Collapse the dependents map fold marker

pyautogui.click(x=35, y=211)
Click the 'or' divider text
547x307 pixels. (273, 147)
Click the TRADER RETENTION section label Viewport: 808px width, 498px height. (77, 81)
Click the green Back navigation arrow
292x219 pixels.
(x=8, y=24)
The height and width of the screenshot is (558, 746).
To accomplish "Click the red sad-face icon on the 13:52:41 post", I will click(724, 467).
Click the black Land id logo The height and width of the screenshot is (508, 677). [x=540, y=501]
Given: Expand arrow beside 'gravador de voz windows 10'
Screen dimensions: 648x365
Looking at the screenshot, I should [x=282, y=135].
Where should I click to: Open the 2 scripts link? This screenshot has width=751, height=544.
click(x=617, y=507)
...
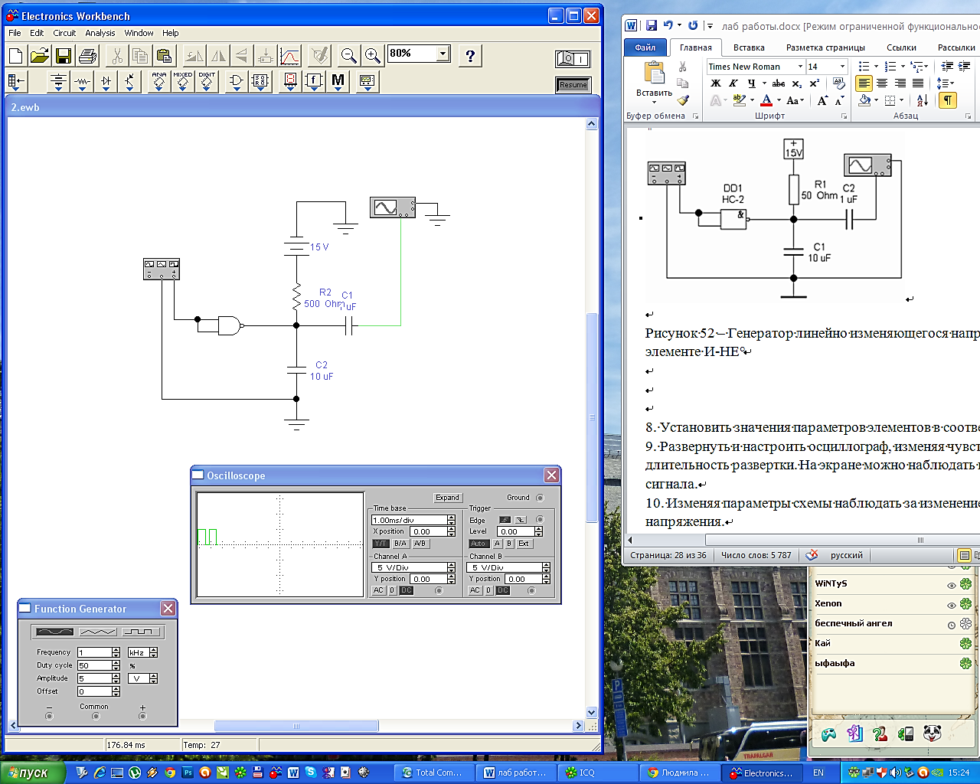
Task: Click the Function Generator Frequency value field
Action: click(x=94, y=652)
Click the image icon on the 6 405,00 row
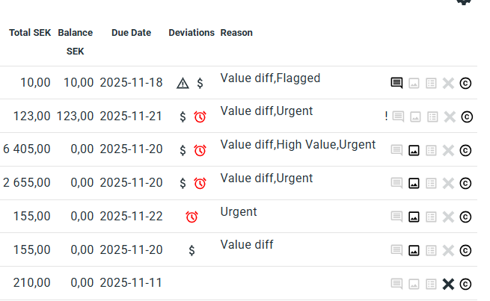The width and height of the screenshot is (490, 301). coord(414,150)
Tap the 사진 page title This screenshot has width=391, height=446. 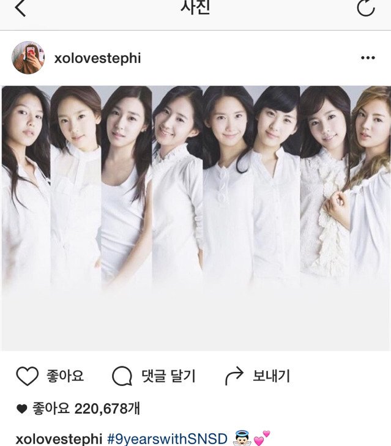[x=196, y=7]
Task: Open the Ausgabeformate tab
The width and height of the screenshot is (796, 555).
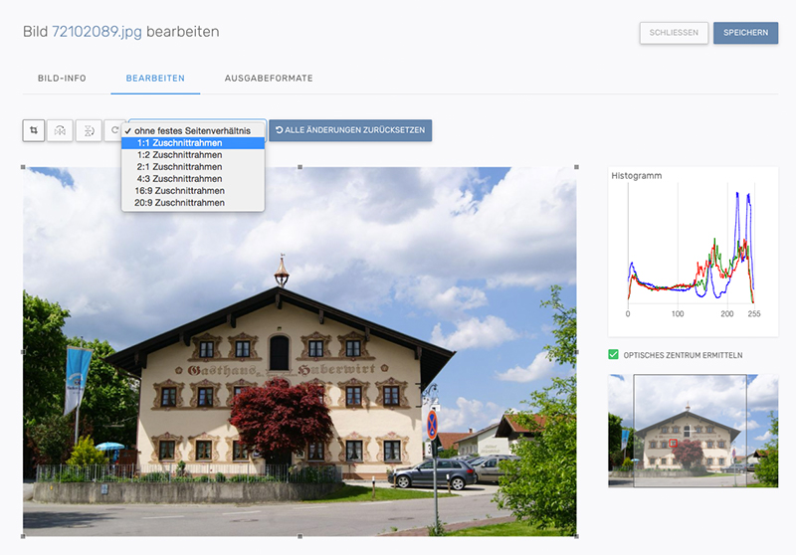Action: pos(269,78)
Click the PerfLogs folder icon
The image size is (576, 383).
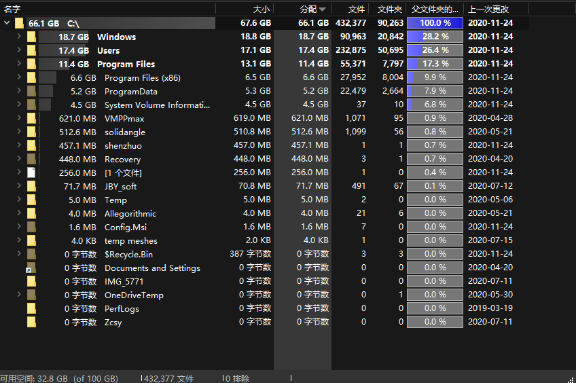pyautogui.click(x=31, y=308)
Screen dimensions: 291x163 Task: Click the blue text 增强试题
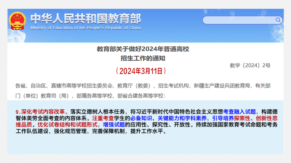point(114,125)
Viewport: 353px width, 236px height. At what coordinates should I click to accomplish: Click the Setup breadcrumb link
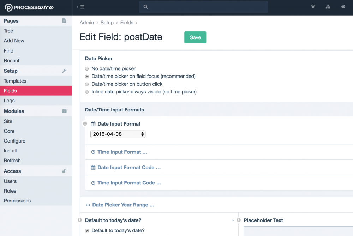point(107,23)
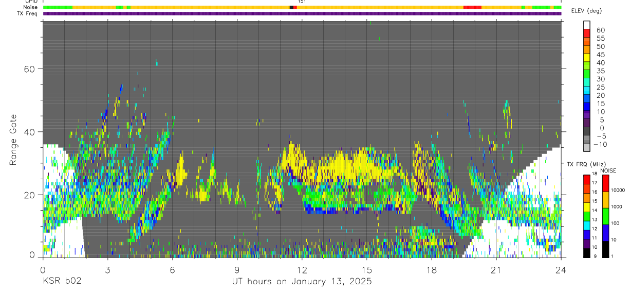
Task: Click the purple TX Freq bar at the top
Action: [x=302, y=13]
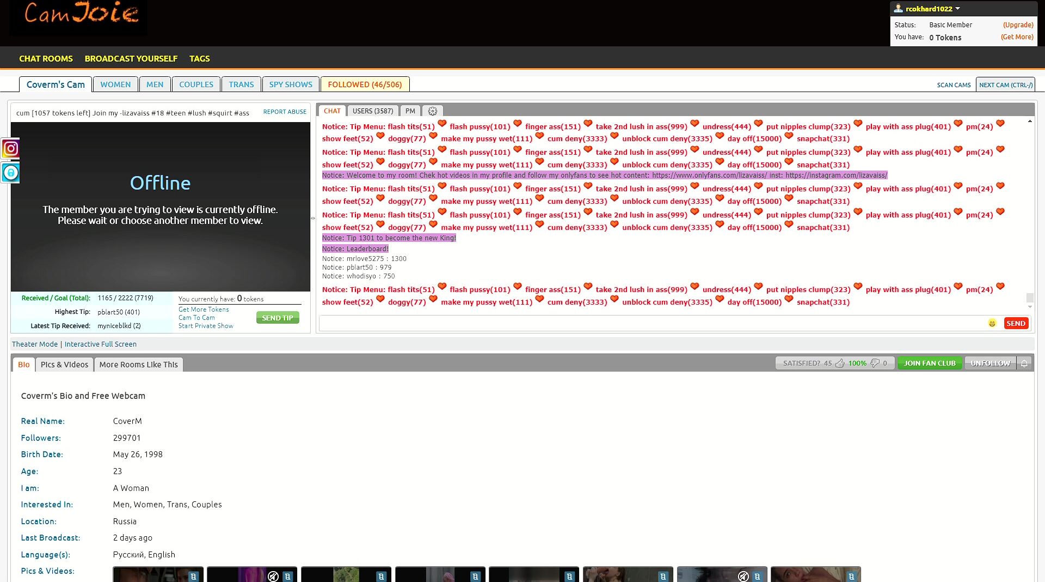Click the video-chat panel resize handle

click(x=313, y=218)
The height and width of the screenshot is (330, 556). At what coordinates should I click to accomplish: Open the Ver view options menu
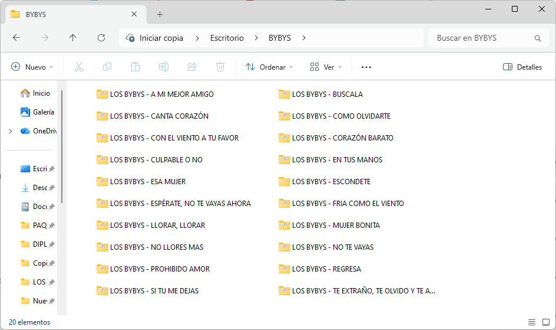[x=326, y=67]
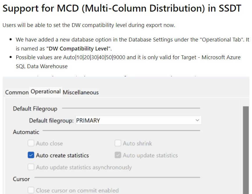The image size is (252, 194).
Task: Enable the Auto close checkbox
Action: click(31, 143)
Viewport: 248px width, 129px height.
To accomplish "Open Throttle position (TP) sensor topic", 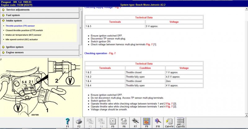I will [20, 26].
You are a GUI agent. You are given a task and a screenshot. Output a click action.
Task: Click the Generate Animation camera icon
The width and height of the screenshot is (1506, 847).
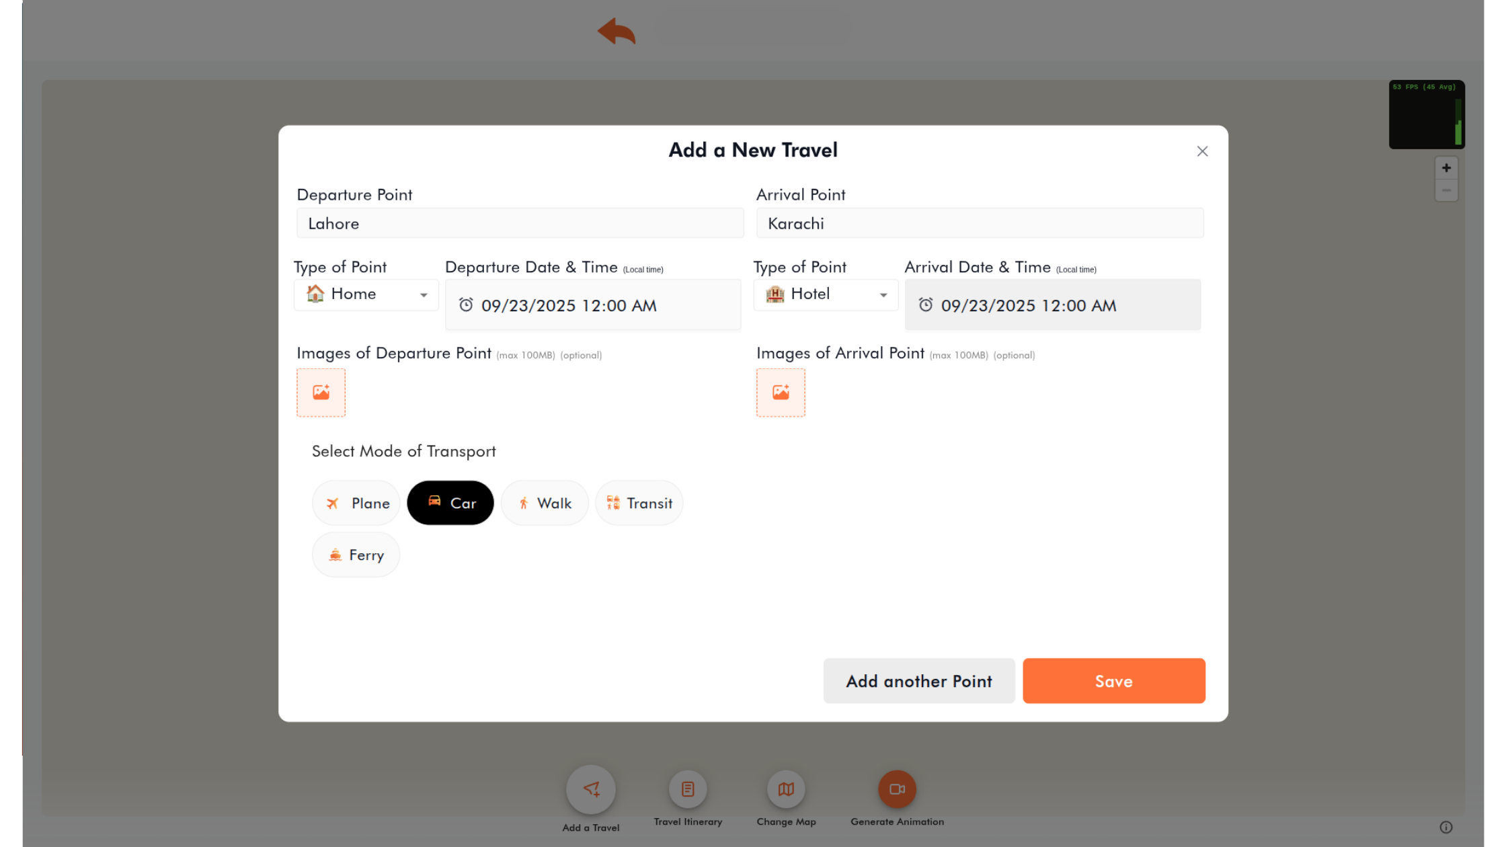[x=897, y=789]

WHAT YOU WILL DO ▸ Beginning with the line containing "Collapse the dependents map fold marker" and ending with the line containing "Click the black", extract those lines exactly from the listing above, and only those.

RESULT OF THIS TASK ▸
Collapse the dependents map fold marker

pyautogui.click(x=35, y=211)
Click the 'or' divider text
547x307 pixels. (273, 147)
Click the TRADER RETENTION section label Viewport: 808px width, 498px height. (77, 81)
Click the green Back navigation arrow
292x219 pixels.
(x=8, y=24)
The height and width of the screenshot is (558, 746).
To accomplish "Click the red sad-face icon on the 13:52:41 post", I will click(724, 467).
Click the black Land id logo The height and width of the screenshot is (508, 677). [x=540, y=501]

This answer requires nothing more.